From Romanus Ugwu, Abuja
Global Charity organisation, MacArthur Foundation, has pleaded with the federal government to integrate anti-corruption into school curriculum to make the fight against corruption more effective.
Africa Director, MacArthur Foundation, Kola Shettima, made the appeal in Abuja during an anti-corruption townhall interactive meeting in collaboration with Signature Communication.
The townhall meeting held at Mpape, a Federal Capital Territory (FCT) surbub, was used to reward credible Nigerians that have disassociated themselves from corruption.
Speaking to newsmen on the sidelines at the event, the Country representative equally suggested the possibility of involving religious leaders in the anti-corruption war to influence citizens on the right values.
Asked his take on incorporating anti corruption in school curriculum, he replied: “Certainly yes and I think it will be the best way to catch them young. It will help the young ones can know what is right or wrong to come up with the right values on what they do. We have to also involve religious leaders to influence the citizens on the right values.”
He also gave insight into the resolve of the Foundation to organise the townhall meeting, noting; “It was in our determination to fight corruption that we organised secondary school competition, asking young people to express themselves on what they think of corruption.

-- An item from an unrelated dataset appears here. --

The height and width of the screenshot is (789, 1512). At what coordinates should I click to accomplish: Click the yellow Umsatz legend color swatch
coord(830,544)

“If we are able to get young people to be different from the older generation, it will be one way of contributing towards eradicate corruption in Nigeria.

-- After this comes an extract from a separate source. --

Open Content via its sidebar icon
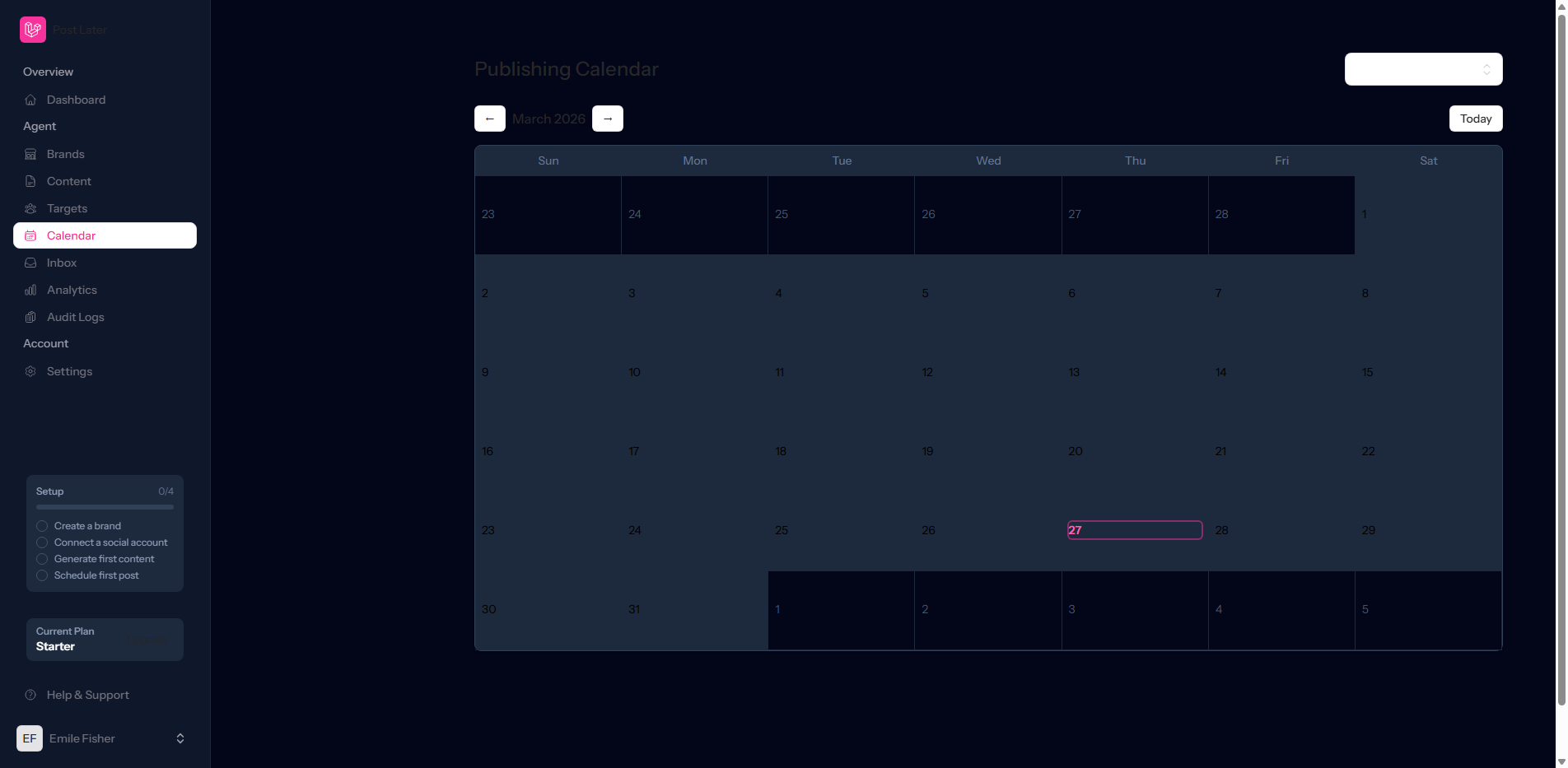 click(x=30, y=181)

“We also think that by bringing various associations like the Okada riders, road transport workers and others that are also part of the issues we are dealing with because they are among the many people that contribute to this without understanding that what they are doing is wrong.
“Organising this townhall meeting where ordinary citizens will speak ordinary language is one way for us to achieve the desired target. We think that involving the citizens is very important because we don’t want corruption discussion to be an Asokoro kind of thing.

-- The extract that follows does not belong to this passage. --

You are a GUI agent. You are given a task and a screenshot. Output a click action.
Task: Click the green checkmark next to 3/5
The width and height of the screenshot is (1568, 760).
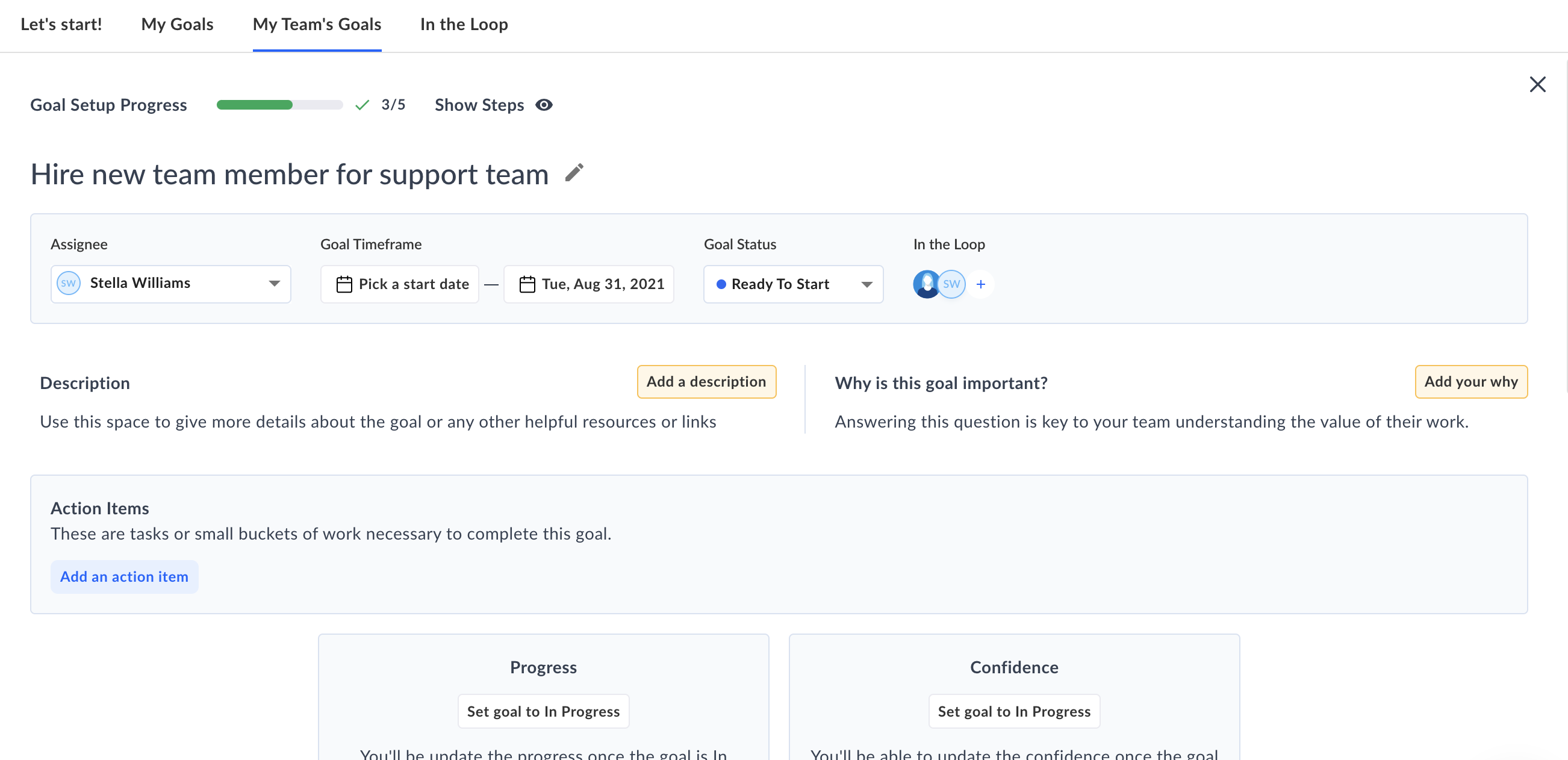click(362, 105)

“We want the citizens to be involved because they are the ones to make the changes. A president or governor can come and go but the citizens remain the same. We want them to own the project. We want to see the greater participation of citizens in the fight against corruption,” he noted.
Speaking similarly, the CEO of Signature Communication boss, Vinmartin Obiora Ilo, disclosed that the event was used to honour an Okada rider who returned millions of Naira his passenger forgot, a restaurant operator who returned the money her customer left after eating in her shop and the Ebelebe women for refusing to be part of vote buying during Anambra State governorship election.
“We are here in line with our objective to take corruption fight to the grassroots and to the ordinary people. We would have done it elsewhere but we settled for Mpape since it is where our target audience are and where we can break down the anti-corruption into ordinary language.
“Corruption Tori Townhall is held quarterly across the country. The last edition was held in Achi, Oji-River LGA in Enugu State and after this one in Abuja, the next one will be in Ibadan. The idea is to give the ordinary people a voice and opinion about the war against corruption and the impact of corruption in their lives.
“If the people own the anti-corruption war, they will be able to challenge their Councillors, LGA Chairmen and Governors, interrogate and hold them accountable on their stewardship. We want them to buy into the fight so that it will not be an elitist fight.
“Today, we honoured the Ebelebe women who rejected the corrupt N5000 bribe during the Anambra election, preferring to challenge the candidates to do their roads and provide other social amenities. We also honoured an Okada rider who returned millions of Naira his passenger forgot and a restaurant operator who returned the money her customer left after eating in her shop,” he disclosed.